╭──

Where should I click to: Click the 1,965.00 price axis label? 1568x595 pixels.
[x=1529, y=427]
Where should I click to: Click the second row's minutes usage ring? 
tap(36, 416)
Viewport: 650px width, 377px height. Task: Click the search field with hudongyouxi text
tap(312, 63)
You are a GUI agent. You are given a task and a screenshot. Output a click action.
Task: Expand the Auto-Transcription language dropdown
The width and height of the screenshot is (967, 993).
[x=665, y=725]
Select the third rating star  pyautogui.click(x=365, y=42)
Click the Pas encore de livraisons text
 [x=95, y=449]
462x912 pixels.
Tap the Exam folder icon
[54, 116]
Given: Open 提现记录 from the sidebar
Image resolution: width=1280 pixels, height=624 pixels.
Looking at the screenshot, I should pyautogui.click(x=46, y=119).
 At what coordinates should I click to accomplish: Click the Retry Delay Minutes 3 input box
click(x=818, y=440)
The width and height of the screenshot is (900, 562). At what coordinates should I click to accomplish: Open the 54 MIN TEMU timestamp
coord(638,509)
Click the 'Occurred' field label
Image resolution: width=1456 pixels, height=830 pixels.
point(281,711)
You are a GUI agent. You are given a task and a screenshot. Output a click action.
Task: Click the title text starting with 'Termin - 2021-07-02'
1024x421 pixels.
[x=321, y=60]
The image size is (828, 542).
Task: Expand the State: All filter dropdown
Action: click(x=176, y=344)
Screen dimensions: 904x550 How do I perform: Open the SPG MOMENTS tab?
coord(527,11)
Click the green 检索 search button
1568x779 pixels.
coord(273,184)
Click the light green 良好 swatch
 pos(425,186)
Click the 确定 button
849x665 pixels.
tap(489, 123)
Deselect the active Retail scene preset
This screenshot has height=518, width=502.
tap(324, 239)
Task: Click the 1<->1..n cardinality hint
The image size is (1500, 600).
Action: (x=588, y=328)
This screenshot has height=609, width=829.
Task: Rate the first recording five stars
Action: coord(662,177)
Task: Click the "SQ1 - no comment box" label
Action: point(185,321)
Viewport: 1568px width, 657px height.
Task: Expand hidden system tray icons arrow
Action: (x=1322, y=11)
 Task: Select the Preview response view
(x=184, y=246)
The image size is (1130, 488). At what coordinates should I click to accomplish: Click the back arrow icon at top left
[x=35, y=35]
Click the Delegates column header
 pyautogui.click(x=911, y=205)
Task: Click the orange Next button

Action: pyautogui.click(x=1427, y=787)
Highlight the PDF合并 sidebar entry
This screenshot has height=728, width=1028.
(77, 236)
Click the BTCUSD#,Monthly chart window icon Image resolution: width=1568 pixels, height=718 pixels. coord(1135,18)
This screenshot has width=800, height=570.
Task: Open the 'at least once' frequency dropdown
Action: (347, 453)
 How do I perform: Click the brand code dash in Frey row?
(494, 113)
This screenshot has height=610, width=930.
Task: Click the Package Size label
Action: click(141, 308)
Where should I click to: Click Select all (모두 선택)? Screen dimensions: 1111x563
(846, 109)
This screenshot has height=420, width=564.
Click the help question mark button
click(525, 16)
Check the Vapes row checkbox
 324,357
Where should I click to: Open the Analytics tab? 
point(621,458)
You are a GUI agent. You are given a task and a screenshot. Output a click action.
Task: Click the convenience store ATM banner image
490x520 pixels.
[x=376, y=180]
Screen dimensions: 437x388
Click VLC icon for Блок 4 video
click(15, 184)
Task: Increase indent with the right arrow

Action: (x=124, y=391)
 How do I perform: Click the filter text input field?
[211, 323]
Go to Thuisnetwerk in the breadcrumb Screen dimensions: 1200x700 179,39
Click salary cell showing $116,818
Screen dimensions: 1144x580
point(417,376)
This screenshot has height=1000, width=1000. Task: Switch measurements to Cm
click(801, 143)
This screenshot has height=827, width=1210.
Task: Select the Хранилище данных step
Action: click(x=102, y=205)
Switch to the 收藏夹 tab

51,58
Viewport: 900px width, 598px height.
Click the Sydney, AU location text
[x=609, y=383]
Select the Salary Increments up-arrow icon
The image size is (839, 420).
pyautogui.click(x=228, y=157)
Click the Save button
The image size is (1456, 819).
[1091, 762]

╰──

#### What is needed:
Copy each line of the data above exactly as it appears.

#### Response to the task:
Where should I click to: Click the 1,965.00 price axis label? 1568x595 pixels.
[x=1529, y=427]
Where should I click to: Click the second row's minutes usage ring? 
tap(36, 416)
Viewport: 650px width, 377px height. Task: Click the search field with hudongyouxi text
tap(312, 63)
You are a GUI agent. You are given a task and a screenshot. Output a click action.
Task: Expand the Auto-Transcription language dropdown
The width and height of the screenshot is (967, 993).
[x=665, y=725]
Select the third rating star  pyautogui.click(x=365, y=42)
Click the Pas encore de livraisons text
 [x=95, y=449]
462x912 pixels.
Tap the Exam folder icon
[54, 116]
Given: Open 提现记录 from the sidebar
Image resolution: width=1280 pixels, height=624 pixels.
Looking at the screenshot, I should pyautogui.click(x=46, y=119).
 At what coordinates should I click to accomplish: Click the Retry Delay Minutes 3 input box
click(x=818, y=440)
The width and height of the screenshot is (900, 562). At what coordinates should I click to accomplish: Open the 54 MIN TEMU timestamp
coord(638,509)
Click the 'Occurred' field label
Image resolution: width=1456 pixels, height=830 pixels.
point(281,711)
You are a GUI agent. You are given a task and a screenshot. Output a click action.
Task: Click the title text starting with 'Termin - 2021-07-02'
1024x421 pixels.
[x=321, y=60]
The image size is (828, 542).
Task: Expand the State: All filter dropdown
Action: click(x=176, y=344)
Screen dimensions: 904x550 How do I perform: Open the SPG MOMENTS tab?
coord(527,11)
Click the green 检索 search button
1568x779 pixels.
coord(273,184)
Click the light green 良好 swatch
 pos(425,186)
Click the 确定 button
849x665 pixels.
tap(489, 123)
Deselect the active Retail scene preset
This screenshot has height=518, width=502.
tap(324, 239)
Task: Click the 1<->1..n cardinality hint
The image size is (1500, 600).
Action: (x=588, y=328)
This screenshot has height=609, width=829.
Task: Rate the first recording five stars
Action: coord(662,177)
Task: Click the "SQ1 - no comment box" label
Action: point(185,321)
Viewport: 1568px width, 657px height.
Task: Expand hidden system tray icons arrow
Action: (x=1322, y=11)
 Task: Select the Preview response view
(x=184, y=246)
The image size is (1130, 488). At what coordinates should I click to accomplish: Click the back arrow icon at top left
[x=35, y=35]
Click the Delegates column header
 pyautogui.click(x=911, y=205)
Task: Click the orange Next button

Action: pyautogui.click(x=1427, y=787)
Highlight the PDF合并 sidebar entry
This screenshot has height=728, width=1028.
(77, 236)
Click the BTCUSD#,Monthly chart window icon Image resolution: width=1568 pixels, height=718 pixels. coord(1135,18)
This screenshot has width=800, height=570.
Task: Open the 'at least once' frequency dropdown
Action: (347, 453)
 How do I perform: Click the brand code dash in Frey row?
(494, 113)
This screenshot has height=610, width=930.
Task: Click the Package Size label
Action: click(141, 308)
Where should I click to: Click Select all (모두 선택)? Screen dimensions: 1111x563
(846, 109)
This screenshot has height=420, width=564.
Click the help question mark button
click(525, 16)
Check the Vapes row checkbox
 324,357
Where should I click to: Open the Analytics tab? 
point(621,458)
You are a GUI agent. You are given a task and a screenshot. Output a click action.
Task: Click the convenience store ATM banner image
490x520 pixels.
[x=376, y=180]
Screen dimensions: 437x388
Click VLC icon for Блок 4 video
click(15, 184)
Task: Increase indent with the right arrow

Action: (x=124, y=391)
 How do I perform: Click the filter text input field?
[211, 323]
Go to Thuisnetwerk in the breadcrumb Screen dimensions: 1200x700 179,39
Click salary cell showing $116,818
Screen dimensions: 1144x580
point(417,376)
This screenshot has height=1000, width=1000. Task: Switch measurements to Cm
click(801, 143)
This screenshot has height=827, width=1210.
Task: Select the Хранилище данных step
Action: click(x=102, y=205)
Switch to the 收藏夹 tab

51,58
Viewport: 900px width, 598px height.
Click the Sydney, AU location text
[x=609, y=383]
Select the Salary Increments up-arrow icon
The image size is (839, 420).
pyautogui.click(x=228, y=157)
Click the Save button
The image size is (1456, 819).
[1091, 762]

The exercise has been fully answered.